Ein weiteres Beratungstreffen, bei dem die Zusammenarbeit und etwaige ge­meinsame Aktivitäten in einem Netz­werk gegen Rassismus konkretisiert werden sollen, wird am 15. Januar um 17 Uhr in Bonn stattfinden. Auch jetzt sollen Aktivitäten, Informationen und Ideen möglichst weitergegeben und ge­sammelt werden.

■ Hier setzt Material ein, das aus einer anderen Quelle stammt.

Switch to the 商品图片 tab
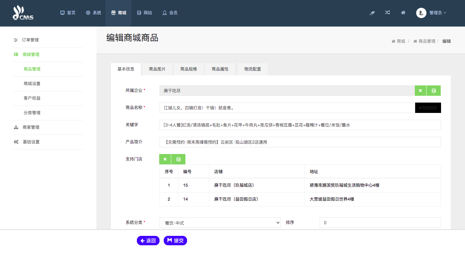Viewport: 465px width, 254px height. (157, 69)
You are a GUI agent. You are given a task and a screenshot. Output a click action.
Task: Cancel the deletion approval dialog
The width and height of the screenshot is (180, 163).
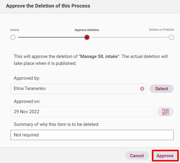(x=137, y=155)
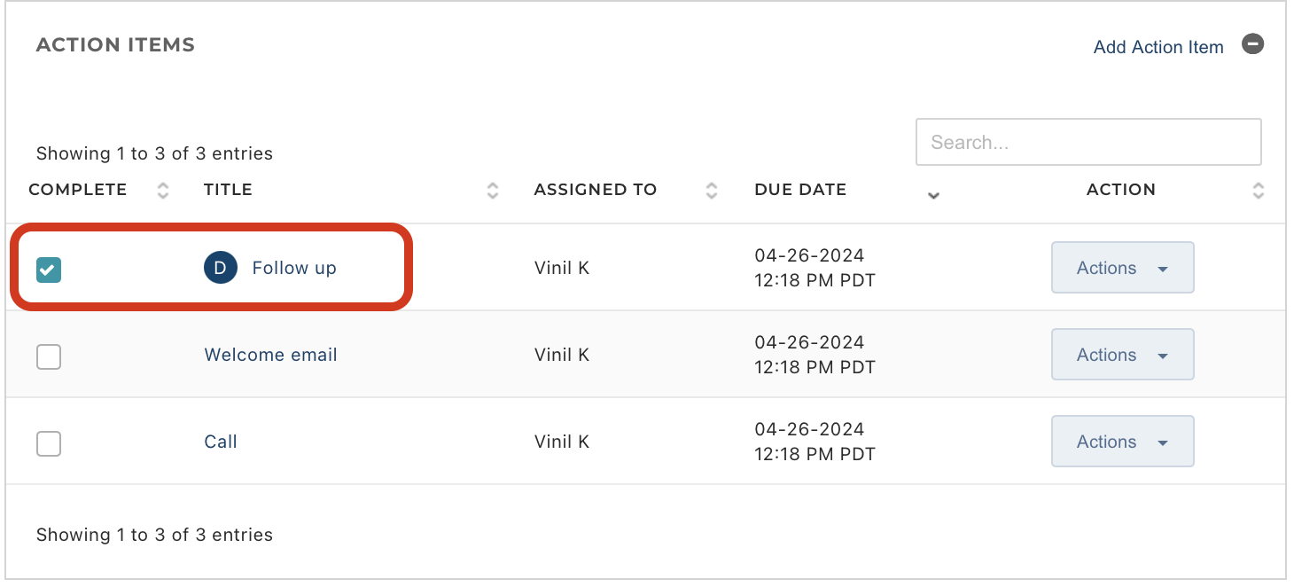Open Actions dropdown for Follow up
This screenshot has width=1294, height=587.
(1123, 268)
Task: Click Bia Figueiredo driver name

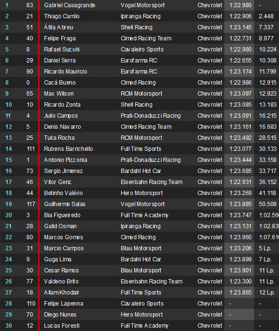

Dazu dienen als vor­läufige Kontaktadressen:

*             Netzwerk SOS Rassismus, c/o AG Immigration beim AStA Uni Mainz, Staudinger Weg 21, 6500 Mainz, Tel. 06131/394803, Fax: 06131/394820 (Mehdi Jafari Gorzini)

*             Büro des Netzwerk Friedenskoopera­tive, Römerstr. 88, 5300 Bonn 1, Tel. 0228/692904, Fax: 0228/692906.

Manfred Stenner ist Mitarbeiter im Büro des Netzwerk Friedenskooperative. Das Büro hatte die Informationsarbeit für den Aktionstag 9.11.91 übernommen und Gruppierungen, Verbände und In­itiativen zu Beratungstreffen eingeladen.